# How to complete this task
Once the data has been read, print it back in full, exactly.

►

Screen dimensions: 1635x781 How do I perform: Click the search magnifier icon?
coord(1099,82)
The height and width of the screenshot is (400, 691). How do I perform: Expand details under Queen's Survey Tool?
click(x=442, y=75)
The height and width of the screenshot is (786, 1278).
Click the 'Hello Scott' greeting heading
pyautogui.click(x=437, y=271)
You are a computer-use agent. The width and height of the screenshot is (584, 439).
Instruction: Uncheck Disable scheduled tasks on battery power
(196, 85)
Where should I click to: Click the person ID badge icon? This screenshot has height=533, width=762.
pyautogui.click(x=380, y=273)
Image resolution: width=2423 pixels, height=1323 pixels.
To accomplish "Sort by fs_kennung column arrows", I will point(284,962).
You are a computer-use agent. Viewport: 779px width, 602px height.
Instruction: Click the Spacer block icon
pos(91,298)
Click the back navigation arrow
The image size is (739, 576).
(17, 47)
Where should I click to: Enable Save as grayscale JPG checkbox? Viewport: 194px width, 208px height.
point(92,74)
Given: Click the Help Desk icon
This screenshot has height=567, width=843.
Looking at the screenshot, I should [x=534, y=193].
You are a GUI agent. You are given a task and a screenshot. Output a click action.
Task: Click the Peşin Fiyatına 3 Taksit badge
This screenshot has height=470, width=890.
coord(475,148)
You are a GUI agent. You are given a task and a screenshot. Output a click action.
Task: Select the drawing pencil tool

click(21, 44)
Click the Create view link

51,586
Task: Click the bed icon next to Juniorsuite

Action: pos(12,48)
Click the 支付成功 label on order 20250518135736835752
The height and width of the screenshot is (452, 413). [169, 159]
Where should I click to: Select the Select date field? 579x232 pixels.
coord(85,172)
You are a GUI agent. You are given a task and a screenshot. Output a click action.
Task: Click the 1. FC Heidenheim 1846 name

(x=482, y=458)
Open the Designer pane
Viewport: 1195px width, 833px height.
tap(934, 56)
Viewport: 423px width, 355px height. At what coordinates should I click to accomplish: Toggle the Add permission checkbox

◄

# Task output
Screen dimensions: 1635x781 How do I perform: Click the search magnifier icon?
coord(1099,82)
The height and width of the screenshot is (400, 691). How do I perform: Expand details under Queen's Survey Tool?
click(x=442, y=75)
The height and width of the screenshot is (786, 1278).
Click the 'Hello Scott' greeting heading
pyautogui.click(x=437, y=271)
You are a computer-use agent. The width and height of the screenshot is (584, 439).
Instruction: Uncheck Disable scheduled tasks on battery power
(196, 85)
Where should I click to: Click the person ID badge icon? This screenshot has height=533, width=762.
pyautogui.click(x=380, y=273)
Image resolution: width=2423 pixels, height=1323 pixels.
To accomplish "Sort by fs_kennung column arrows", I will point(284,962).
You are a computer-use agent. Viewport: 779px width, 602px height.
Instruction: Click the Spacer block icon
pos(91,298)
Click the back navigation arrow
The image size is (739, 576).
(17, 47)
Where should I click to: Enable Save as grayscale JPG checkbox? Viewport: 194px width, 208px height.
point(92,74)
Given: Click the Help Desk icon
This screenshot has height=567, width=843.
Looking at the screenshot, I should [x=534, y=193].
You are a GUI agent. You are given a task and a screenshot. Output a click action.
Task: Click the Peşin Fiyatına 3 Taksit badge
This screenshot has height=470, width=890.
coord(475,148)
You are a GUI agent. You are given a task and a screenshot. Output a click action.
Task: Select the drawing pencil tool

click(21, 44)
Click the Create view link

51,586
Task: Click the bed icon next to Juniorsuite

Action: pos(12,48)
Click the 支付成功 label on order 20250518135736835752
The height and width of the screenshot is (452, 413). [169, 159]
Where should I click to: Select the Select date field? 579x232 pixels.
coord(85,172)
You are a GUI agent. You are given a task and a screenshot. Output a click action.
Task: Click the 1. FC Heidenheim 1846 name

(x=482, y=458)
Open the Designer pane
Viewport: 1195px width, 833px height.
tap(934, 56)
Viewport: 423px width, 355px height. At what coordinates should I click to accomplish: Toggle the Add permission checkbox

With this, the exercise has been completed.